Task instructions —
Where in the material does the word "first" appear? Copy each line that has it.

Records for the exercise —
==================================================
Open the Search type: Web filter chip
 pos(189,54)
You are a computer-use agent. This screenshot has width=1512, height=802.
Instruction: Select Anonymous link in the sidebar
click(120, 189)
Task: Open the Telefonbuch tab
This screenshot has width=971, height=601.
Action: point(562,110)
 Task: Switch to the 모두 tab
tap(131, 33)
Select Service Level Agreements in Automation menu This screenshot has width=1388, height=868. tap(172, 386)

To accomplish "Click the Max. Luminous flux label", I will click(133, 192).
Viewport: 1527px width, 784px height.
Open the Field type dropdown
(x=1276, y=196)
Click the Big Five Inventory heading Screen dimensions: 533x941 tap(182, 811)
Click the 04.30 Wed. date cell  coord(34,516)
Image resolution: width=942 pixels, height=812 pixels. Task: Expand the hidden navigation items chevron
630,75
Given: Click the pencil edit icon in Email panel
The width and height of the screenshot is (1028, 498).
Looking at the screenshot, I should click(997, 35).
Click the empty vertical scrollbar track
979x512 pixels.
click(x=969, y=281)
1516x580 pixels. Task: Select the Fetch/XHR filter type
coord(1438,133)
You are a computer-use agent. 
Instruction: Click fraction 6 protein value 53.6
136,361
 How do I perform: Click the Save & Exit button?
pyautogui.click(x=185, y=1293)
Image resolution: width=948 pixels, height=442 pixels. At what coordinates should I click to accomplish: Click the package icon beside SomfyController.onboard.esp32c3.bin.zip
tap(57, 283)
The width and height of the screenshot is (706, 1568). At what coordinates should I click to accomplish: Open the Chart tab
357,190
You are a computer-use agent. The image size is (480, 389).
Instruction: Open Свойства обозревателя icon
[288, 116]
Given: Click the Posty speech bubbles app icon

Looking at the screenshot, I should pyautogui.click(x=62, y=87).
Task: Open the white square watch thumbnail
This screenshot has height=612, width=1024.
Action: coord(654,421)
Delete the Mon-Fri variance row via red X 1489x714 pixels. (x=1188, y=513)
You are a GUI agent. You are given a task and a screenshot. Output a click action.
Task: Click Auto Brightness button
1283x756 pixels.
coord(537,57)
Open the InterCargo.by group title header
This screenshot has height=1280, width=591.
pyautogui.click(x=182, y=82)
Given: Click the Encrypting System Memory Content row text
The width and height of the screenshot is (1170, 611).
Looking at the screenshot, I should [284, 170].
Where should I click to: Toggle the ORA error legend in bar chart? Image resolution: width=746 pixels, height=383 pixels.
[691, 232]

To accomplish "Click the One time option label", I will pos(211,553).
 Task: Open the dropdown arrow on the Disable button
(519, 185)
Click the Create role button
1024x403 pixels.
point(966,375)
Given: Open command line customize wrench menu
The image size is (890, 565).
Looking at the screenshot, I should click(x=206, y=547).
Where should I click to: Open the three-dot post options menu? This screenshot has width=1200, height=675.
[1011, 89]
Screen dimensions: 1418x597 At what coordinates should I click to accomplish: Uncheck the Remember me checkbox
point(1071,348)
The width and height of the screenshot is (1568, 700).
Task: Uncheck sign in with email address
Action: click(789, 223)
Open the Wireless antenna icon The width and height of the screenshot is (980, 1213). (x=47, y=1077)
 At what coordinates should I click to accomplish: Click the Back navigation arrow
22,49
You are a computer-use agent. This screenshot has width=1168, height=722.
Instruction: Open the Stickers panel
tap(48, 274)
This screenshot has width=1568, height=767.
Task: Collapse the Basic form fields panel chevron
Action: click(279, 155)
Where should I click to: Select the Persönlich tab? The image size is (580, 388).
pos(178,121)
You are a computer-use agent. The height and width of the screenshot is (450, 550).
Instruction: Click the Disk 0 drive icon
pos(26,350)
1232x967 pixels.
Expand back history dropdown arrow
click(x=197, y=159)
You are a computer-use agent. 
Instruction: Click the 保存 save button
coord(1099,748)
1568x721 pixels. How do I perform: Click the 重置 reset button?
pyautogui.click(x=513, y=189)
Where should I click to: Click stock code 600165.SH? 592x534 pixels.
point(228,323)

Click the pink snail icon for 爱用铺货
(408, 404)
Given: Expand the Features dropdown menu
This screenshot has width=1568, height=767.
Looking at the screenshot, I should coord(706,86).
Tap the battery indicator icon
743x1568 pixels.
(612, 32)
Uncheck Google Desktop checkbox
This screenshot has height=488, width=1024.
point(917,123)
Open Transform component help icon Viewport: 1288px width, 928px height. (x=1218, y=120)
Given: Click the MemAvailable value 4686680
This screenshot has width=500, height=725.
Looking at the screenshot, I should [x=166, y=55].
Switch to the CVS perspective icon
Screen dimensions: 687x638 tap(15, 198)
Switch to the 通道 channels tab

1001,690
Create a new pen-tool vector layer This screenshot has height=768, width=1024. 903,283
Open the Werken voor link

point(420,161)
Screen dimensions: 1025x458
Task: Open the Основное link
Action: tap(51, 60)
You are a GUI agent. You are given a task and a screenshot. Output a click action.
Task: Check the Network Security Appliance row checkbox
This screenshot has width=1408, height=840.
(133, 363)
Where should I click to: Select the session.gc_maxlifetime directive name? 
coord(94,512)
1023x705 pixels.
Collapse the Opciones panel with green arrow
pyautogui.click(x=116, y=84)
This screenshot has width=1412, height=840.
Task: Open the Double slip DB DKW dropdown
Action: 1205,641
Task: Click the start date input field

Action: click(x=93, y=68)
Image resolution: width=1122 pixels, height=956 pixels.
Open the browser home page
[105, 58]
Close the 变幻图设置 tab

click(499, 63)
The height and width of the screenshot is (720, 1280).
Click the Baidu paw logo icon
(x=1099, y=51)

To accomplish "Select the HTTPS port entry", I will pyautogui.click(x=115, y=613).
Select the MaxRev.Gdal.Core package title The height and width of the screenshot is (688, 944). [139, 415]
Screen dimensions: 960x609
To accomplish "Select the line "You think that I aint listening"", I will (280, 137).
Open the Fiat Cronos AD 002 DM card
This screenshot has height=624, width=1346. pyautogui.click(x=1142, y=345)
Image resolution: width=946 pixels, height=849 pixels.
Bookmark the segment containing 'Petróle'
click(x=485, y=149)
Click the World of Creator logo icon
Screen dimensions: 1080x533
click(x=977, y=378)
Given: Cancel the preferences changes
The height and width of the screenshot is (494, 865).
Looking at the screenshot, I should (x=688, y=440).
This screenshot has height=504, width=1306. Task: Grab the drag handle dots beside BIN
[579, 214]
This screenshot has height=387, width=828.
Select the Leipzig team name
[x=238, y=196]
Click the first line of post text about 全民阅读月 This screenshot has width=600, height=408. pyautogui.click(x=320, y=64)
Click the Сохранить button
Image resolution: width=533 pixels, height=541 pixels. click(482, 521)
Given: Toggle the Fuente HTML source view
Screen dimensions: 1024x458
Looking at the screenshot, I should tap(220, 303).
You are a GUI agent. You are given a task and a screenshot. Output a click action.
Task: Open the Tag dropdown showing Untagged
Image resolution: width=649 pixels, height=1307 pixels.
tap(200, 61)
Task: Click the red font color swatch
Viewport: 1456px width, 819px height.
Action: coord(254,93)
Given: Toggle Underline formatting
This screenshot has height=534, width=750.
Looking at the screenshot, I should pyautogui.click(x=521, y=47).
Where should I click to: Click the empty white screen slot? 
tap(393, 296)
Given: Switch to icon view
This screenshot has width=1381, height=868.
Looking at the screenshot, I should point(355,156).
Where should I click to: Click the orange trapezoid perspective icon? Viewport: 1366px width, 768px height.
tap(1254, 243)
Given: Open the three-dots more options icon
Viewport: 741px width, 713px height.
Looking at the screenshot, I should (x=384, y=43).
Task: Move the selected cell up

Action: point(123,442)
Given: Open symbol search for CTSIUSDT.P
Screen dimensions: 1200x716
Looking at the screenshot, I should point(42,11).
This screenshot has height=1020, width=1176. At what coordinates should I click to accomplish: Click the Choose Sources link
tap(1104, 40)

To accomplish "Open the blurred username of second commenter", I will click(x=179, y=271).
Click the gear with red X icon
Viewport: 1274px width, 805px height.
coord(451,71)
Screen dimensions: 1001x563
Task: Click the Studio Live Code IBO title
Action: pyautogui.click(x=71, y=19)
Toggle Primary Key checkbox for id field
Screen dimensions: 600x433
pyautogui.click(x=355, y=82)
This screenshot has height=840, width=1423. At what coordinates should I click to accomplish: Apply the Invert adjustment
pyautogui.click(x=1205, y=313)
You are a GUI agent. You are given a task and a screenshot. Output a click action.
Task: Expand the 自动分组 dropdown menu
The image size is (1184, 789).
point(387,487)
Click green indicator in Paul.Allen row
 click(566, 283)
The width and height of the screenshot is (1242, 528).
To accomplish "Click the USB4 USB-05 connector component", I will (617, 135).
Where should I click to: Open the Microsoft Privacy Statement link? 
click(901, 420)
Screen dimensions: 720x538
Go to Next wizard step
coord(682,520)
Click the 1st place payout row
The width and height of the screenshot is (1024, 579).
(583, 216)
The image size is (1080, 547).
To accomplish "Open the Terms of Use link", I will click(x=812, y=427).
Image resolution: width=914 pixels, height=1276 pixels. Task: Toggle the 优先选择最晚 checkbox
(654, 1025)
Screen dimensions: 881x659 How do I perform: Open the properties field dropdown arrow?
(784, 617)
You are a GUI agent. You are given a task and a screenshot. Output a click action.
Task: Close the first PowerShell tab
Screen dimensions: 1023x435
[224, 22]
==================================================
Task response —
Click the first line of post text about 全民阅读月 This screenshot has width=600, height=408. pyautogui.click(x=320, y=64)
Task: Close the first PowerShell tab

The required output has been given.